On the first topic, there is broad agreement among students (and faculty and staff) that good progress has been made and that much more improvement is needed:

* Enhanced Services/Resources for Residential Students

Students were quick to praise the recent progress on “residentiality,” expanded nighttime activities and the increased number of students spending the weekend on campus. But students were also passionate about their dissatisfaction with the lack of access to services and resources of all kinds in the evenings and on weekends: group study areas, computer labs, library hours; gathering spaces for socialization; recreation facilities; and especially food options. The need for gathering spaces involves outdoor as well as indoor spaces—perhaps like a new mall or green space developed in the center of campus. Such a gathering space would help us become a more genuinely residential campus.

Many faculty and staff echoed these observations, and some also expressed concern about evening and weekend services for adult students. Students and others also were critical of the barriers to handicap accessibility across the campus. And they were emphatic about the need for far more on-campus work opportunities.

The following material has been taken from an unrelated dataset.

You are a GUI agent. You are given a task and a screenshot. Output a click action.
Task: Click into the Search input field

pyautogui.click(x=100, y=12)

Students appreciate the efforts of campus staff and administrators and note that most are friendly. They cited the addition of smart boards and on-line registration as notable improvements. But students also believe that improvement and greater consistency of service across campus is sorely needed, especially regarding technology support, financial aid, advising, and security (though they consider the campus overall to be well-lit and safe). Numerous examples were cited of what students considered to be service deficiencies or lack of teamwork between offices. (In contrast, students have consistently positive perceptions of the Graduate and Continuing Studies offices.) Residential students emphasized that direct communication with them on campus is badly needed, preferably electronically.

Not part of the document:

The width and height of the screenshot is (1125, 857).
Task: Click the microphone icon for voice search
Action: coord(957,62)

A second topic also elicited broad agreement among students and among students, faculty, and staff:

* Expanded Facilities and Improved Campus Signage and Other Visitor-Friendly Improvements (access, parking, landscaping, information.)

There is overwhelming campus-wide advocacy for new recreation facilities, with priority on a field house; a large lecture hall/auditorium; expanded meeting and meal locations, and student activities’ spaces like a night club. A lighted turf field was suggested as a way to maximize student participation and free up much of “lower campus.” Track, swimming, and football teams were suggested occasionally as possibilities, though most focused on expanding recreation and fitness/wellness options for non-athletes . . . and for those aging employees (like your president) who could benefit from better conditioning!

Addition of flexible and technologically enhanced classrooms was also urged, as was conversion of the library into a learning commons and development of a flexible performance venue and a one-stop location of business and student services. Commuters and older adult students especially were sensitive to the need for signage to welcome and guide visitors, but residential students also noted the need for improved landscaping and signage (especially regarding parking regulations!!)

Unlike the above topics, one infamous issue, though not as frequently mentioned, produced much less agreement:

* Parking

Some students feel parking is woefully insufficient. Some feel that current parking practices unfairly favor resident over commuter students. Some also appear to believe that private parking adjacent to one’s digs is an inalienable right guaranteed by the U.S. Constitution and the Alvernia Mission. In contrast, some commented that parking was more available and far cheaper than on most campuses. A few suggested a parking fee as at many schools. Others (including many student leaders) feel the parking problem is overstated and due to unreasonable expectations about convenience. Most agree that better information is needed, that parking policies should be reviewed and updated, and that visitors to campus need to have adequate parking and informational signage.


All this and much more! My purpose is to faithfully report not editorialize, but let me close with a few comments. Progress is already underway. The expansion of evening hours by Aladdin food service to 10:30 on some nights and 12:00 midnight on others is a great first step. Others are underway. The Strategic Planning Council will recommend priorities to improve the quality of campus life and create a genuinely residential campus. A comprehensive plan for facilities will be launched this spring and completed nest fall.

Students participating in these sessions were impressive representatives of their fellow students and their future alma mater. Their voices deserve to be heard. They have been and will continue to be. Let’s all keep talking (and listening!) to one another.